ShellUTest errors sometimes with Debug build #5

ferrouswheel · 2018-08-02T05:13:27Z

I get sporadic failures with ShellUTest, but have only noticed them with a Debug build.

Compiler is standard for Ubuntu 16.04 gcc (Ubuntu 5.4.0-6ubuntu1~16.04.10) 5.4.0 20160609

Maybe related to opencog/opencog#2542 ? Though a cause was found and fixed in that issue.

The output is:

Start  5: ShellUTest
*** Error in `/home/joel/work/opencog/opencog/build_debug/tests/server/ShellUTest': corrupted size vs. prev_size: 0x00007f7b38000a60 ***
======= Backtrace: =========
/lib/x86_64-linux-gnu/libc.so.6(+0x777e5)[0x7f7b5db067e5]
/lib/x86_64-linux-gnu/libc.so.6(+0x7e9dc)[0x7f7b5db0d9dc]
/lib/x86_64-linux-gnu/libc.so.6(+0x81cde)[0x7f7b5db10cde]
/lib/x86_64-linux-gnu/libc.so.6(__libc_malloc+0x54)[0x7f7b5db13184]
/lib/x86_64-linux-gnu/libc.so.6(_IO_file_doallocate+0x55)[0x7f7b5dafc1d5]
/lib/x86_64-linux-gnu/libc.so.6(_IO_doallocbuf+0x34)[0x7f7b5db0a594]
/lib/x86_64-linux-gnu/libc.so.6(_IO_file_underflow+0x1fc)[0x7f7b5db0969c]
/lib/x86_64-linux-gnu/libc.so.6(_IO_default_uflow+0xe)[0x7f7b5db0a60e]
/lib/x86_64-linux-gnu/libc.so.6(_IO_getline_info+0xaa)[0x7f7b5dafdc6a]
/lib/x86_64-linux-gnu/libc.so.6(fgets+0xad)[0x7f7b5dafcb7d]
/home/joel/work/opencog/opencog/build_debug/tests/server/ShellUTest(_Z8cmd_execB5cxx11PKc+0x100)[0x4200a4]
/home/joel/work/opencog/opencog/build_debug/tests/server/ShellUTest(_Z11gargleblastii+0x9f)[0x4201e3]
/home/joel/work/opencog/opencog/build_debug/tests/server/ShellUTest(_ZNSt12_Bind_simpleIFPFviiEiiEE9_M_invokeIILm0ELm1EEEEvSt12_Index_tupleIIXspT_EEE+0x5a)[0x42faea]
/home/joel/work/opencog/opencog/build_debug/tests/server/ShellUTest(_ZNSt12_Bind_simpleIFPFviiEiiEEclEv+0x1d)[0x42f945]
/home/joel/work/opencog/opencog/build_debug/tests/server/ShellUTest(_ZNSt6thread5_ImplISt12_Bind_simpleIFPFviiEiiEEE6_M_runEv+0x1c)[0x42f842]
/usr/lib/x86_64-linux-gnu/libstdc++.so.6(+0xb8c80)[0x7f7b5e344c80]
/lib/x86_64-linux-gnu/libpthread.so.0(+0x76ba)[0x7f7b5de606ba]
/lib/x86_64-linux-gnu/libc.so.6(clone+0x6d)[0x7f7b5db9641d]
======= Memory map: ========
<snip>

The text was updated successfully, but these errors were encountered:

linas · 2018-08-02T05:30:45Z

That backtrace is a typical "double free or malloc pool corruption" bug. It happens because the dependencies between the various different shared libs in the atomspace (and/or in opencog) are messed up. what's happening is that various shlib dtors are run twice (instead of once) because ... something somewhere gets confused. For example, deleting the cogserver might sometimes cause this. Deleting the attentionbank sometimes causes this.

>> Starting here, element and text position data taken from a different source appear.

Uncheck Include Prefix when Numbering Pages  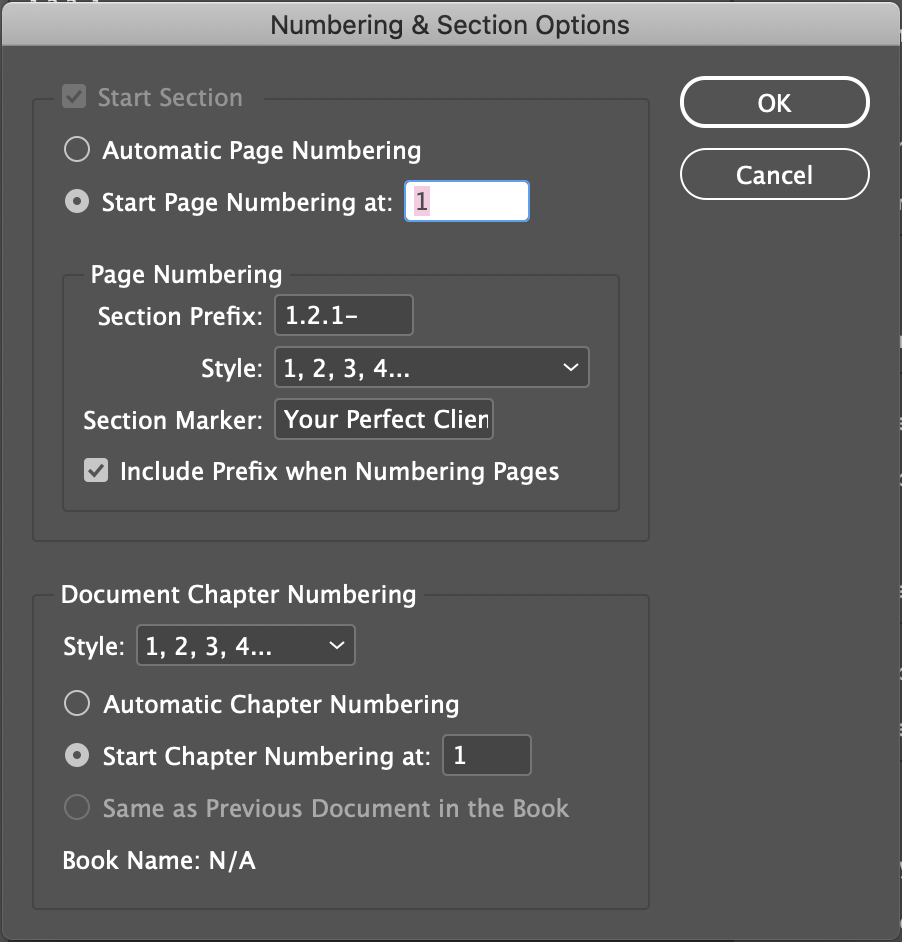point(95,470)
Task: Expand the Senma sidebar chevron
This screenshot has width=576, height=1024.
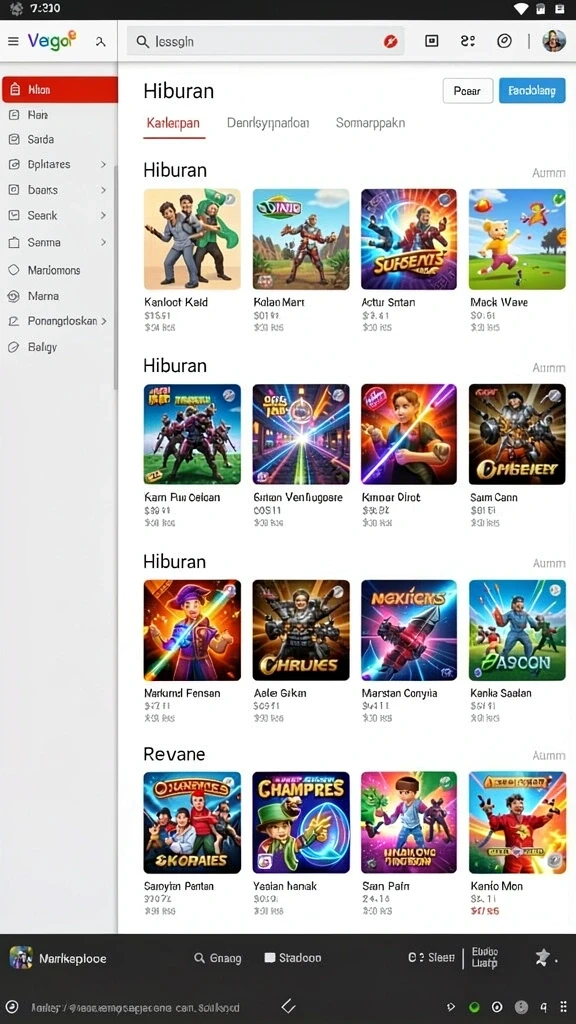Action: pos(103,242)
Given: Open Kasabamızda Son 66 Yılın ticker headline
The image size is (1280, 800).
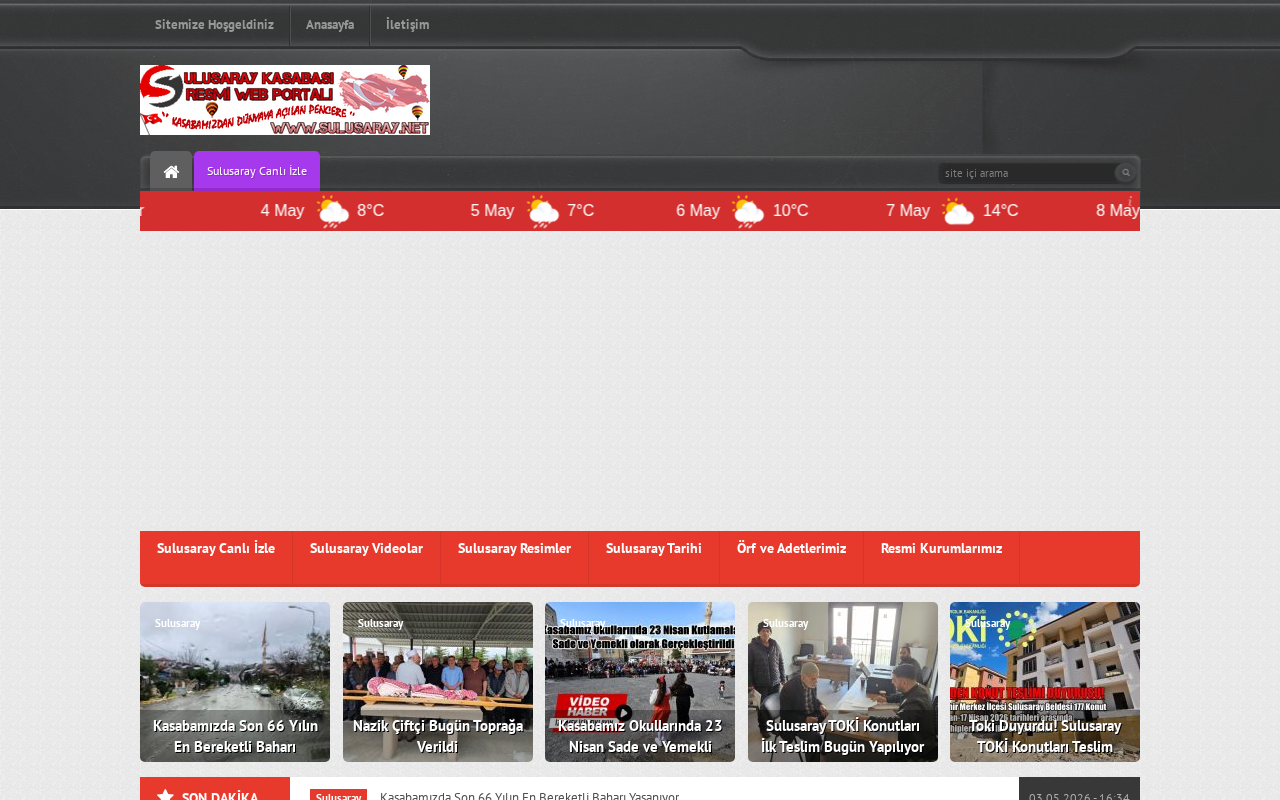Looking at the screenshot, I should pyautogui.click(x=529, y=796).
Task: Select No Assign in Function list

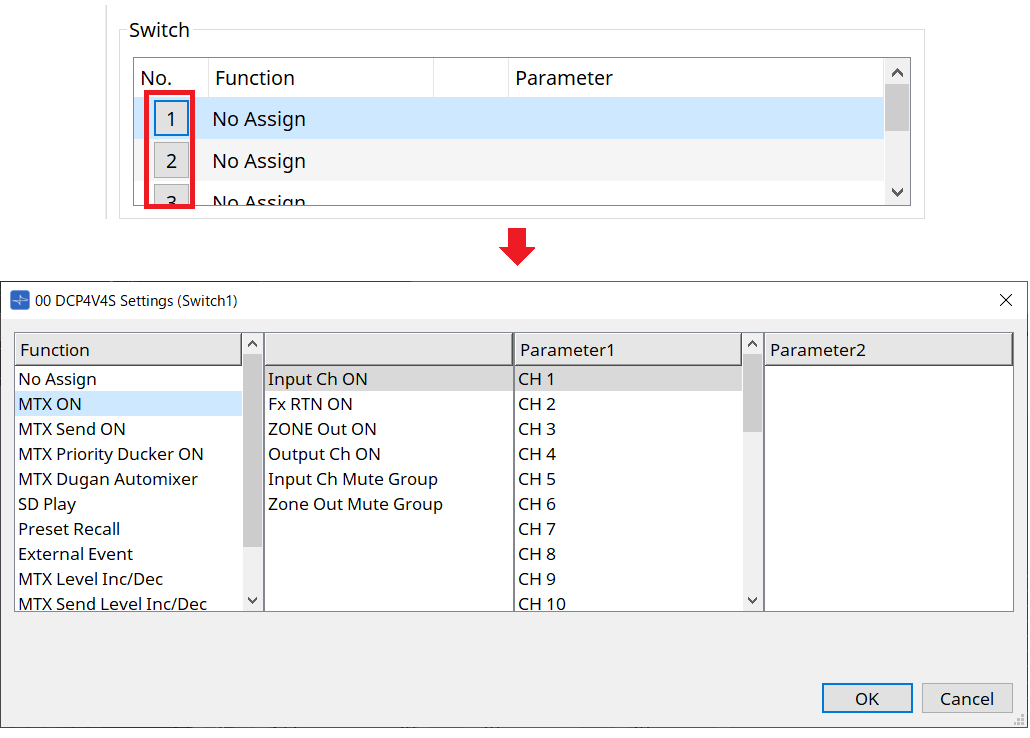Action: pyautogui.click(x=58, y=379)
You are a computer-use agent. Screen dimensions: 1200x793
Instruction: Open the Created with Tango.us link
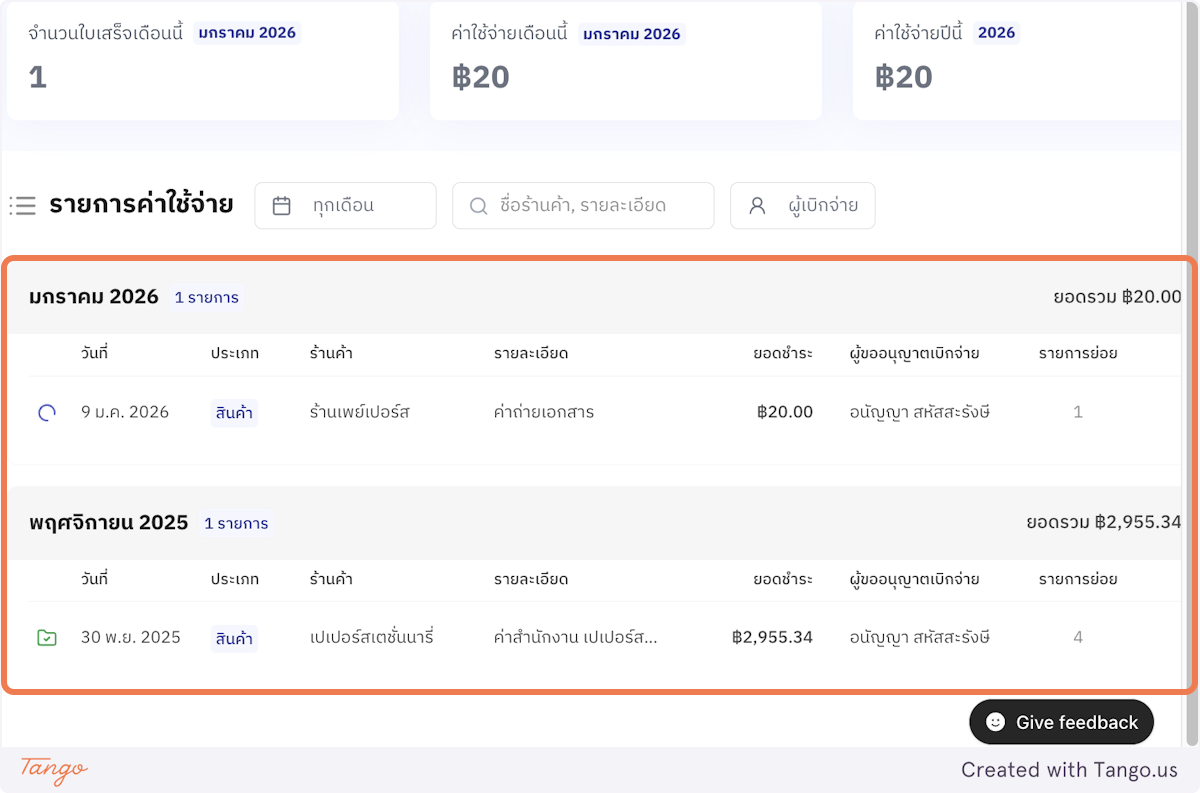(x=1069, y=770)
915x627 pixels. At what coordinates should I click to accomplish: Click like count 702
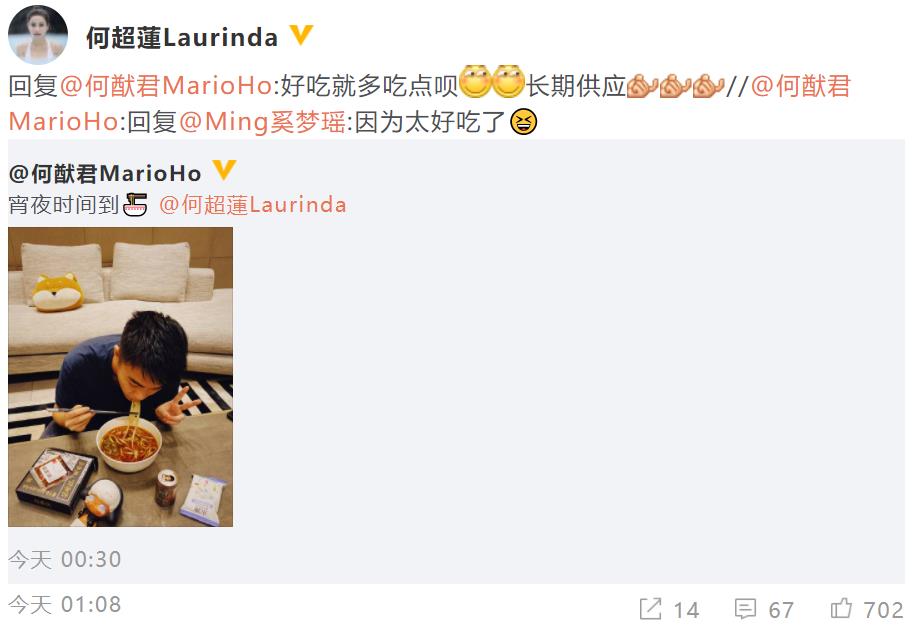click(x=883, y=610)

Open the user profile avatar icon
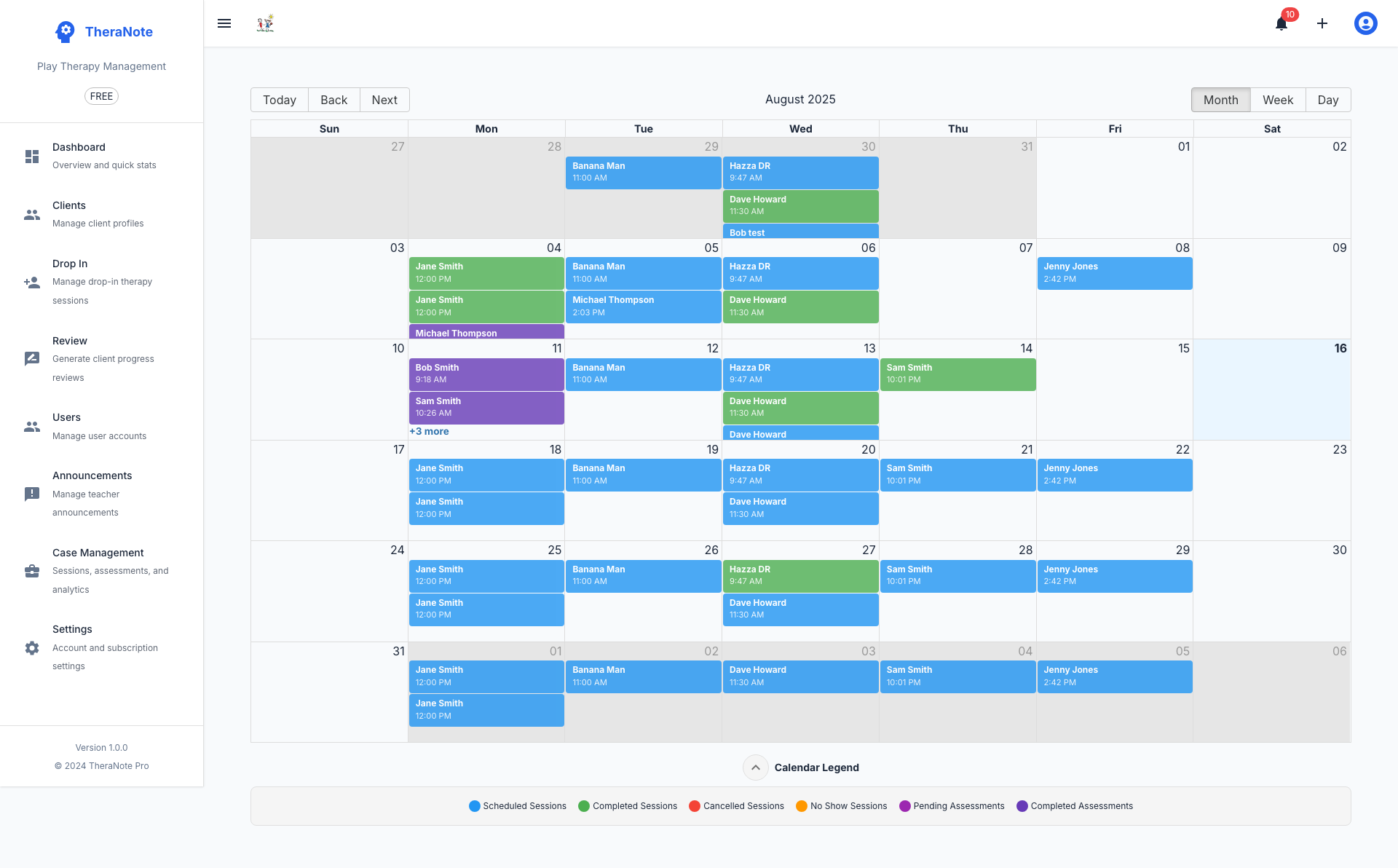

The shared library dtors that run twice are usually the ones that are creating the atom types .. something causes the atom types to be deleted twice. You can see this directly, by putting a printf in the dtor, and watch it get printed twice. or a gdb breakpoint. you can view both stack traces, and say to yourself that they both look perfectly valid, perfectly legit ways to get to the dtor, and so you have to poke around to see why ... and its usually something goofy like deleteing cogserver causes atomspace to be deleted causes attentionbank to be deleted causes the atomspace to be deleted a second time ... stuff like that. Its done by the dtors, because there are global singleton shared pointers that hold these objects, which means they cannot get deleted until the shared library is unloaded .. but by the time the shared library is unloaded, the methods on the C++ objects are already gone (because some other needed shared lib has been unloaded...) .. circular dependency hell.

Its kind of tedious to track these down, and the (ugly) work-around is to just not delete things, and let glibc do the cleanup itself on process exit. In short, problems with the shared lib plumbing. Best handled by someone with a lot of spare time on their hands, and lots of linker/loader experience (or who wants to learn how the linker/loader works, which is actually a rather large hairy OS subsystem -- so not for the weak of heart).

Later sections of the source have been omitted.